GRPO/RL Training with TRL

Expert-level guidance for implementing Group Relative Policy Optimization (GRPO) using the Transformer Reinforcement Learning (TRL) library. This skill provides battle-tested patterns, critical insights, and production-ready workflows for fine-tuning language models with custom reward functions.

When to Use This Skill

Use GRPO training when you need to:

• Enforce specific output formats (e.g., XML tags, JSON, structured reasoning)

• Teach verifiable tasks with objective correctness metrics (math, coding, fact-checking)

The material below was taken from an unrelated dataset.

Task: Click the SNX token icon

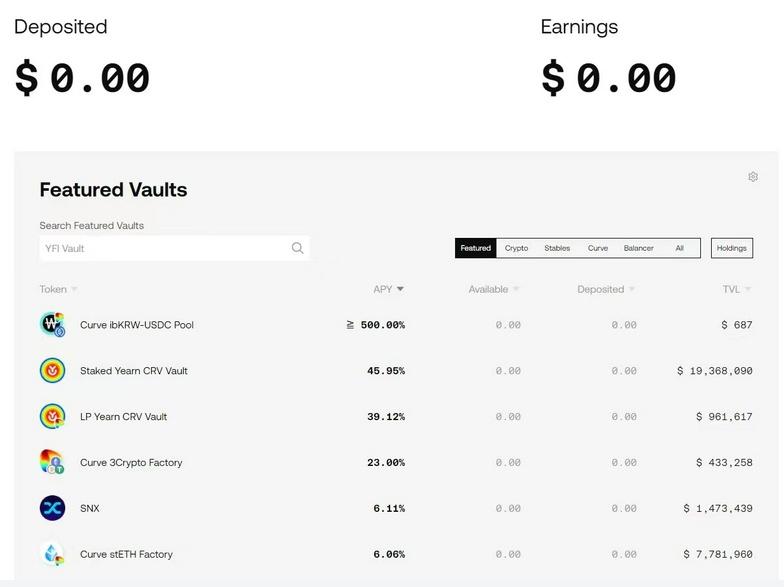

• Improve reasoning capabilities by rewarding chain-of-thought patterns

• Align models to domain-specific behaviors without labeled preference data

• Optimize for multiple objectives simultaneously (format + correctness + style)

Do NOT use GRPO for:

• Simple supervised fine-tuning tasks (use SFT instead)

• Tasks without clear reward signals

• When you already have high-quality preference pairs (use DPO/PPO instead)

Core Concepts

1. GRPO Algorithm Fundamentals

Key Mechanism:

• Generates multiple completions for each prompt (group size: 4-16)

• Compares completions within each group using reward functions

• Updates policy to favor higher-rewarded responses relative to the group

Critical Difference from PPO:

• No separate reward model needed

• More sample-efficient (learns from within-group comparisons)

• Simpler to implement and debug

Mathematical Intuition:

For each prompt p:

1. Generate N completions: {c₁, c₂, ..., cₙ}

2. Compute rewards: {r₁, r₂, ..., rₙ}

3. Learn to increase probability of high-reward completions relative to low-reward ones in the same group

4. Reward Function Design Philosophy

Golden Rules:

• Compose multiple reward functions - Each handles one aspect (format, correctness, style)

• Scale rewards appropriately - Higher weight = stronger signal

• Use incremental rewards - Partial credit for partial compliance

• Test rewards independently - Debug each reward function in isolation

Reward Function Types:

Type Use Case Example Weight

Correctness Verifiable tasks (math, code) 2.0 (highest)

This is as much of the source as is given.